CHD is a life threatening diabetes complication and its risk increases two- or more folds in diabetes . Dyslipidemia in diabetes has been reported to be strongly associated with CHD  . Increased triglycerides and total cholesterol levels and decreased HDL-cholesterol represent atherogeniclipid profile, which leads to the development of CHD . As a favorable effect on lipid profile was observed following treatment with BBR, this indicated that it might help prevent the progression of CHD. In addition, several atherogenic indices such as total cholesterol/ HDL-cholesterol and LDL-cholesterol/HDL-cholesterol have been used to predict CHD risk . Reduction of these indices in BBR supplemented diabetic rats strongly supported the notion that BBRsupplementation may lead to reduction in the risk of developing CHD.
The cardioprotective effect of BBR was further confirmed through assessment of AST, CK-MB and LDH which were significantly ameliorated in the serum of diabetic rats.
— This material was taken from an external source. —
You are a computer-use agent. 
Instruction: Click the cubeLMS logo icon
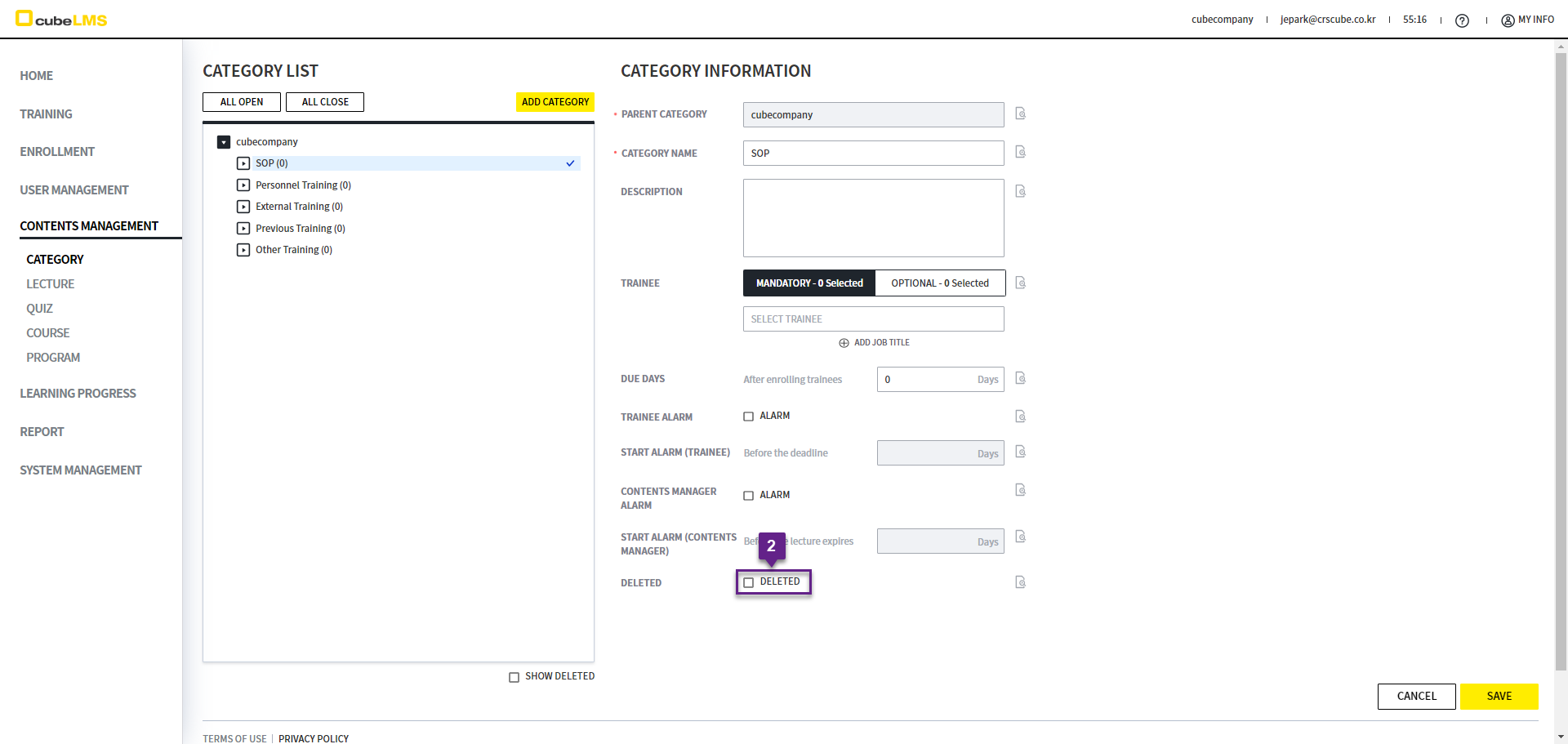[24, 18]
This myocardial protective effect of BBR appears to be mediated not only through alleviating glucose homeostasis and lipid metabolism. Studies on ischemia/reperfusion-induced myocardial infarction  and type 2 diabetic rats  demonstrated that BBR exerts cardioprotective effect through modulation of the sympathetic activity of myocardium. Moreover, we hypothesized that the increased adiponectin levels may have a role in the beneficial effect of BBR in diabetic rats. In the present study, HFD/STZ diabetic rats exhibited diminished serum adiponectin levels as we previously reported [46,60], an effect that was reversed following administration of BBR.
Reduced levels of serum adiponectin have been reported to be associated with the etiology of obesity and type 2 diabetes . Studies have demonstrated that adiponectin stimulates AMPK and regulates glucose metabolism , enhances glucose transport and fat oxidation in muscle , reduces hepatic glucose production , and activates peroxisome proliferator activated receptor-a with subsequently decreased liver and muscle TG content . In conclusion, the ameliorative effect of BBR on carbohydrate and lipid variables in diabetes may be attributed to its insulin releasing capacity, lipid lowering effect, and increasing adiponectin levels.